The manufacturer calibration can later be evaluated by holding each sensor axis parallel (up and down) or perpendicular to the direction of gravity; readings for each axis should be ±1.000 and 0.000 g, respectively. With these one could derive correction coefficients per axis. However, this procedure can be cumbersome in studies with a high throughput. Furthermore, such a calibration check will not be possible for data that has been collected in the past and for which the corresponding accelerometer device does not exist anymore. That is the reason why this calibraton is not advisable and in some cases not possible.
Finally, the auto-calibration is the type of calibration done by an algorithm using your already collected real world data withoutb the need for additional experiments, which we will explain in more detail.
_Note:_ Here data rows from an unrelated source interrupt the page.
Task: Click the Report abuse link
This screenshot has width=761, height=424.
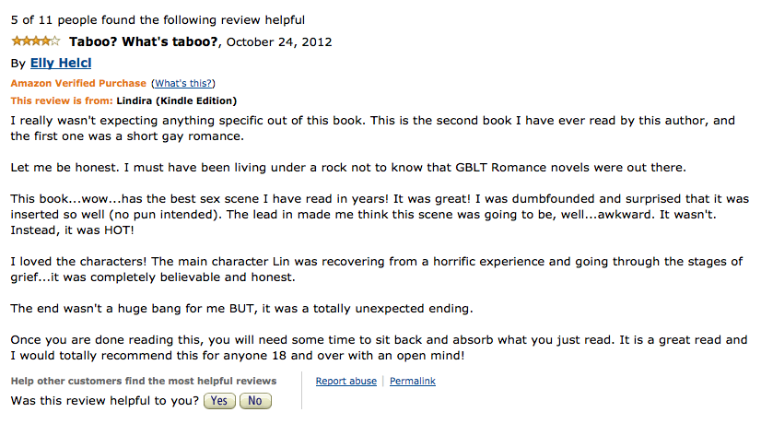Action: [346, 381]
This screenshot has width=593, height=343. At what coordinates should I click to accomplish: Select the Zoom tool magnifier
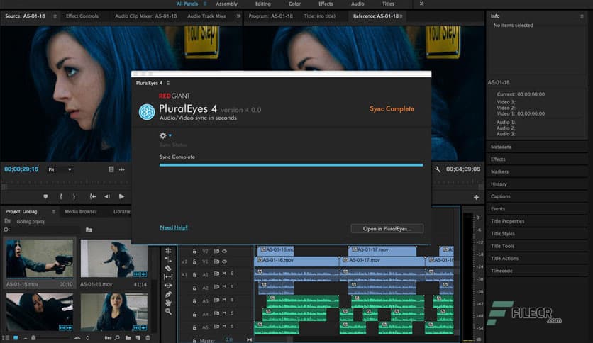[x=168, y=311]
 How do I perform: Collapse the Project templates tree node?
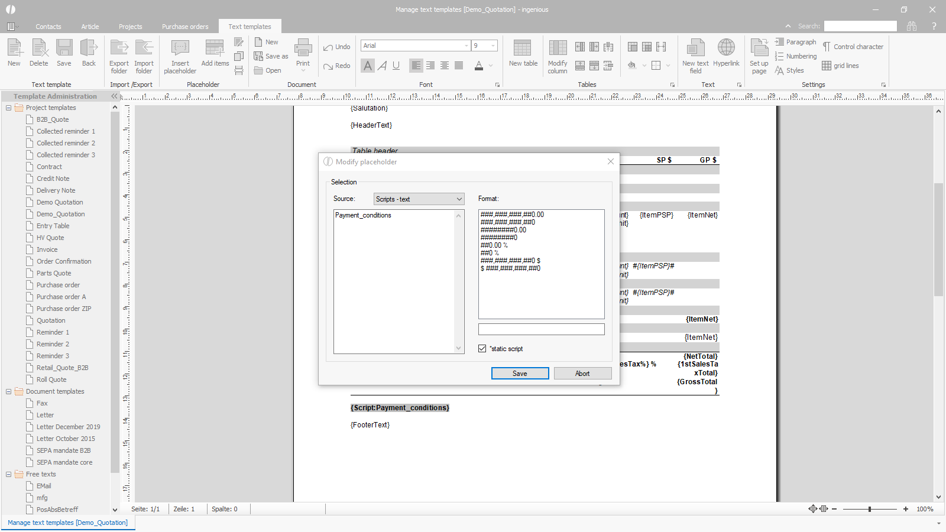coord(8,108)
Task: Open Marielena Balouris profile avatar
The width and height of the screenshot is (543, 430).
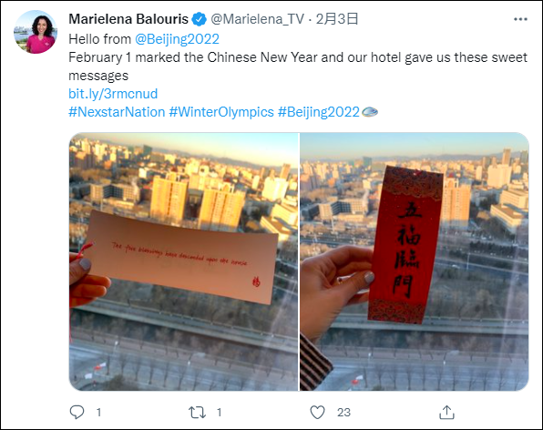Action: 36,32
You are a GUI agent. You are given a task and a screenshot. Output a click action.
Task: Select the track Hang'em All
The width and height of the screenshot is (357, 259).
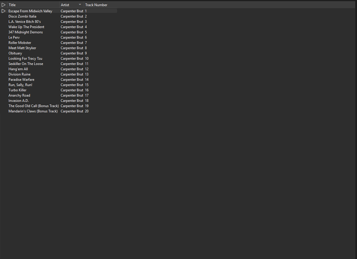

Auto-calibration algorithm

The general principle of these techniques is that a recording of acceleration is screened for non-movement periods. Next, the rolling average over the non-movement periods is taken from each of the three orthogonal sensor axes and used to generate a three-dimensional ellipsoid representation that should ideally be a sphere with radius 1 g. Here, deviations between the radius of the three-dimensional ellipsoid and 1 g (ideal calibration) can then be used to derive correction factors for sensor axis-specific calibration error. This auto-calibration performed by GGIR uses this technique and a more detailed description and demonstration can be found in the published paper.

The success of the auto-calibration depends on the number of non-movement periods and variation of accelerometer orientation during those periods available to the algorithm. As a result, auto-calibration is expected to perform less in very short recordings (e.g., less than a day) or in recordings in which the participant did not wear the accelerometer for most of the time. In such cases, you can use other recordings from the same sensor that have more no-movement periods in a higher variation of orientations to derive its calibration coefficients, and then apply these coefficients to the recording of interest. To do so, you should use the parameter backup.cal.coef.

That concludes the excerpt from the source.